Commons talk:Structured data

From Wikimedia Commons, the free media repository
Jump to navigation Jump to search

Another example why structured data are needed for every-day commons user[edit]

Hi. Since I am here "frustrated" working with another commons user at an edit-a-thon, User:LigaDue, I'd like to share with you another example of why we really need structured metadata on commons soon or later. See for example here. We have no idea of the right standard to use for the title of a new category. The same happens for generic building exteriors. Is the right title "Exterior of...", "- outside" or "-exterior"? Of course, we can keep looking, compare different countries but it's such a wasteful process. We spend too much time trying to answer these questions when we clean the files. It would be nice if we could link to the wikidata item (or something similar) of these concepts, in these cases it would be so much faster and less ambiguous than making a statistics of usual strings in titles. Maybe some people know these things but if you need some real life examples to show to those who might think the actual structure of commons is fair to manage, well, that is one. Bye--Alexmar983 (talk) 09:50, 2 June 2018 (UTC)

  • No, that’s an example on how terminological standartization is important for a smooth and transparent workflow. You give no explanation on how magicly structured data will not suffer from the same growing pains as category names did/do. -- Tuválkin 16:21, 2 June 2018 (UTC)
  • +1 to Tuvalkin here.
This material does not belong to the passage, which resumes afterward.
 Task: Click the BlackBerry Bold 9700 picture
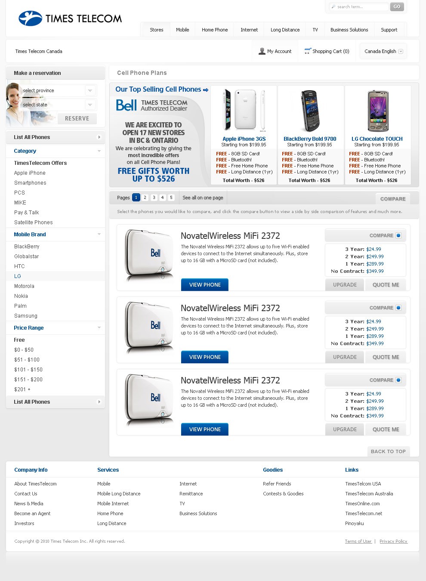point(310,111)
I'm all for structured data, but this is not a problem it would help solve. - Jmabel ! talk 17:14, 2 June 2018 (UTC)
    • Humm.. Not sure I've understood how structured data would work on Commons. But if it's a system where you say "exterior" (AKA "outside" AKA whatever, all defined in the same term) + "church" + "Italy", I believe it can indeed facilitate the process.-- Darwin Ahoy! 17:19, 2 June 2018 (UTC)
You describe with a clear unambiguous information that this image is 1) a building/church/palace 2) an exterior/an interior. At this point you know this is an intersection of the concepts "exterior" and "building". You can make a query with this information, of course and this basically eliminates the need of a categorization system to look for files but if you still need new categories for other reason (which is true), you can make them quickly and change the way the string of the title is called with a bot every time you want. Every time there are enough images with these intersections, the bot can create the category and of course it does with the standardized title we agree, even with basic standardized descriptions and standardize navboxes and so on. Everytime a certain combination becomes common, you can expand with a click the categorization tree. If I have to spend my afternoon getting frustrated creating manual categories that I have no idea I am doing right, and someone else have to overwrite probably what I am doing again and again, than I prefer to spend it converting previous categories and description information in metadata or revising similar information suggested by bot. It's information management in any case but with metadata the value of my effort is much bigger, so is its flexibility, and I would like my effort to be more fruitful. The manual categorization can always increases in confusion, the metadata architecture basically increases in sophistication. For many of us who work with both commons and wikidata, the need to handle commons files the way we handle wikidata item is something we start to feel. It took us two or three years to get a solid and robust metadata architecture on wikidata but at least when we do a query to search for something, it kinda works quite well, and it's improving. Our manual categorization system here is not so efficient, and we feel the frustration that we are not progressing to something that works better but simply adding partial and not always coherent patch here and there. ---Alexmar983 (talk) 18:05, 2 June 2018 (UTC)
  • And then imagine trying to do this kind of upload, when your first language is something other than English. Even if we standardize the vocabulary per @Tuvalkin:, the grammatical intersection of multiple concepts could be overwhelming. Sadads (talk) 12:21, 5 June 2018 (UTC)
  • No need to imagine: Enlish is not my native language and I do a lot of categorization in Commons. It works. Your vapourware does not. So, go ahead and keep wasting your time and talent and WMF donations money with it, but keep your hands off Commons categories. (By the way: Category:Pedro Mexia was just created; everything works, except creating links to pt:Pedro Mexia via Wikidata because reasons.) -- Tuválkin 20:04, 5 June 2018 (UTC)
Just had a look at Category:Pedro Mexia, and the link to pt:Pedro Mexia is there just fine. Jean-Fred (talk) 06:37, 6 June 2018 (UTC) P
  • It takes time to transclude. Yet when I tried to manually creating the recyprocal link, I was faced with a gobbledegook error message, which is not what one should get from a UI when trying to do something thats already done. -- Tuválkin 11:32, 6 June 2018 (UTC)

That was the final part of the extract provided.